Angriff in Zürcher Tram und in SBB-Zug: Polizei gerät in Erklärungsnot – das Bahnpersonal fordert härteres Durchgreifen der Justiz

Die Gewalt im öffentlichen Verkehr nimmt zu (Symbolbild). Bild: EVGENIY KONEV/Unsplash

Die Gewalt im öffentlichen Verkehr nimmt zu. Zwei Fälle sorgen aktuell für Schlagzeilen. Nun baut einer der grössten Betriebe des öffentlichen Verkehrs einen eigenen Sicherheitsdienst auf – und die Zürcher Stadtpolizei muss erklären, warum sie bei einem Angriff in einem Tram nicht ausrückte und auf Hilfe verzichtete.

Stefan Ehrbar,
22. September 2025

Wie sicher ist der öffentliche Verkehr?
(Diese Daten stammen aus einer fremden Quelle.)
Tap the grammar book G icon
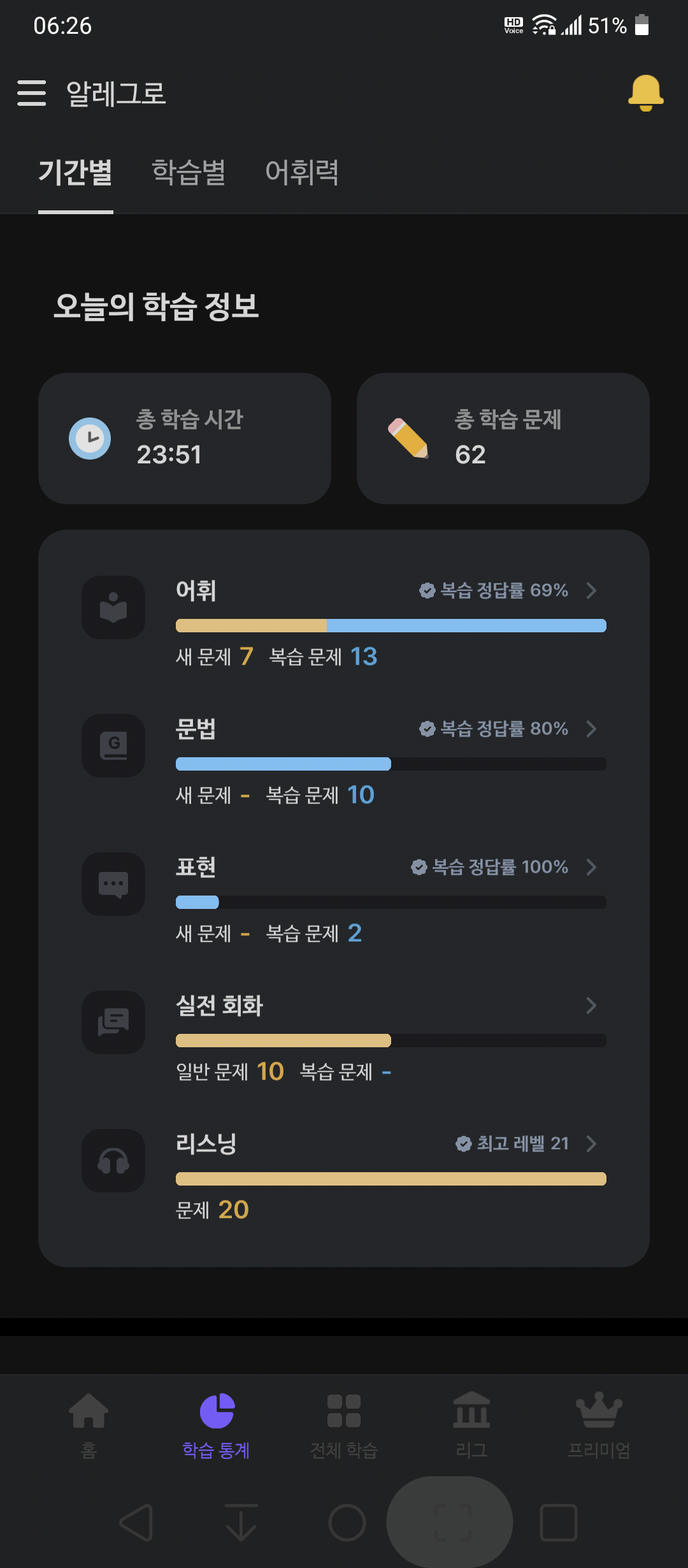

Zwei Vorfälle befeuern diese Diskussion. Vor zwei Wochen griff ein 21-jähriger Schweizer in einem Zug von Luzern nach Basel einen Kundenbegleiter der SBB an. «Er hat brutal auf seinen Kopf eingeschlagen», sagte eine Augenzeugin zu «20 Minuten»: «Überall war Blut». Passagiere sprangen dem Opfer bei. Der Täter konnte fliehen, wurde aber vor gut einer Woche verhaftet.
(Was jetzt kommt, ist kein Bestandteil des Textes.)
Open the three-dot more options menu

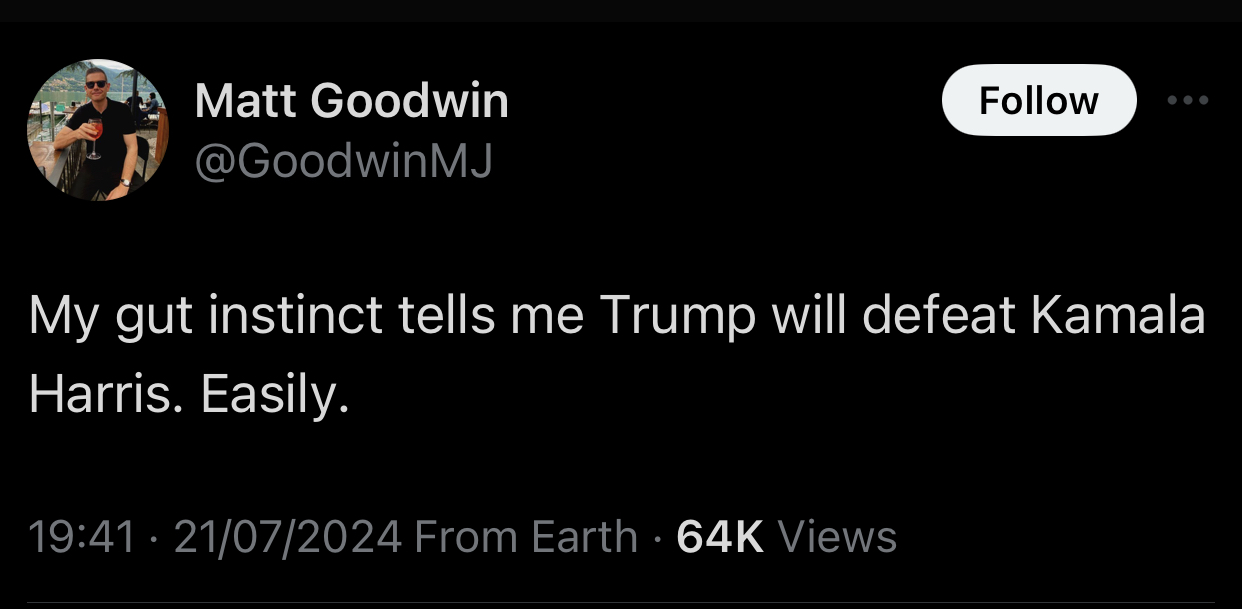pyautogui.click(x=1189, y=100)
In der Nacht von Samstag auf Sonntag vor einer Woche dann schlug ein 28-jähriger Syrer einer Frau in einem Tram in Zürich unvermittelt mit der Faust ins Gesicht. Sie verlor ihr Bewusstsein. «I will kill you, bitch!», drohte der Mann laut Medienberichten. Zwei Mitreisende konnten den Täter überwältigen. Der Fall machte Schlagzeilen, weil die alarmierte Stadtpolizei Zürich nicht ausrückte. Der Täter wurde am letzten Montag verhaftet.